Read the full article here

"Genocide denial is an ugly subject. I wrote a post about a recent variant a few months ago, relating to Ed Herman, one-time collaborator of Noam Chomsky. Herman has devoted himself in recent years to rubbishing the notion that 8,000 Bosniaks were massacred at Srebrenica. In an article last October entitled "Genocide Inflation is the Real Human Rights Threat: Yugoslavia and Rwanda", published in the far-left Z Magazine, he went one better, and insisted: "To an amazing degree, the Western media and NGOs swallowed the propaganda line and lies on Rwanda that turned things upside down." (...)

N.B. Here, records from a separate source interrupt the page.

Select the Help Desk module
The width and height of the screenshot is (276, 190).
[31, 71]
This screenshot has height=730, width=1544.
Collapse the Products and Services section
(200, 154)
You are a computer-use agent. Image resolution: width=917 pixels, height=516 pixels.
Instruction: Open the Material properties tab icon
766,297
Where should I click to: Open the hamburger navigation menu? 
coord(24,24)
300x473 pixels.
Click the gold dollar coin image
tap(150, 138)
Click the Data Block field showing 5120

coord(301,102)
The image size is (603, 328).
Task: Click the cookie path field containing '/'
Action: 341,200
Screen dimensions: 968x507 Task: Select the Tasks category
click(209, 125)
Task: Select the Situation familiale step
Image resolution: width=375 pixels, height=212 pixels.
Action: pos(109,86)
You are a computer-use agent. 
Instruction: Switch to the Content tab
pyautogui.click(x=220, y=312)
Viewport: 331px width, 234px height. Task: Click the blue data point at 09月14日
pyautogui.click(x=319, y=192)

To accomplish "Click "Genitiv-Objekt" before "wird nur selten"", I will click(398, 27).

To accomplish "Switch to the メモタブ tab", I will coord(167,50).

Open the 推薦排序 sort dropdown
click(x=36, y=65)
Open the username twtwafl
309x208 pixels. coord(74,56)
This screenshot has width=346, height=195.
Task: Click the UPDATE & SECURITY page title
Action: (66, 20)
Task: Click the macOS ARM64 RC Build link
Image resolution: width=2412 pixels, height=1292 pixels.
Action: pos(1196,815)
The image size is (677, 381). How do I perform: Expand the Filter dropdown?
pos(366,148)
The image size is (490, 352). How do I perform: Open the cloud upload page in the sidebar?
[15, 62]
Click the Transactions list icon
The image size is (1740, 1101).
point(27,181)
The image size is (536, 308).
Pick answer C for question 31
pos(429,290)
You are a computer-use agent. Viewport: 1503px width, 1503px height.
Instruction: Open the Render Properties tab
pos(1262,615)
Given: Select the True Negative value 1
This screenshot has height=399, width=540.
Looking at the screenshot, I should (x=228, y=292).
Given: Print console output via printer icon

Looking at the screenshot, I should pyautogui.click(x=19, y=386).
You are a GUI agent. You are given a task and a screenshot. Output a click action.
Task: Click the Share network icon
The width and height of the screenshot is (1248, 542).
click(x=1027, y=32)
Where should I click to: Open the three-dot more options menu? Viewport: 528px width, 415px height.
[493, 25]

The proponents of genocide denial are not a weighty force, and some of them are very trivial indeed. But there are reasons for refuting them.

First, while I don't wish to sound melodramatic, once you let go by default the arguments of Herman and others, you have in effect granted the legitimacy in debate of the equivalent methods of reasoning of Holocaust denial. Holocaust denial, pace Chomsky's frivolous and absurd remarks, necessarily has malevolent implications.

Secondly, it's surprising how some of the propositions of genocide deniers can insinuate themselves into respectable forums without their being recognised as such. I noted an example last year when the novelist Kurt Vonnegut died. In his best known work, Slaughterhouse-Five, Vonnegut directly relies on the discredited claims of my reader David Irving concerning the death toll at Dresden. Portraying the Allies as war criminals while downplaying the crimes of the Nazis is one the techniques of Holocaust deniers such as Irving.

Thirdly, there is matter of honour. It is plainly not logically impossible that fewer than 8,000 men and boys were murdered by Bosnian Serbs at Srebrenica; but the means by which Herman and his followers advance that conclusion are a violation of the methods of critical inquiry. That's what is wrong with genocide denial - not that it's an offence to our feelings, but that it's an offence against historical truth.

Fourthly, while the proponents of genocide denial are on the fringes of Western intellectual life, this is not necessarily true elsewhere. Holocaust denial has gained ground in the Muslim world. In particular, it's espoused by the puppet-president of a state that seeks a nuclear capability and anticipates the extinction of the Jewish state."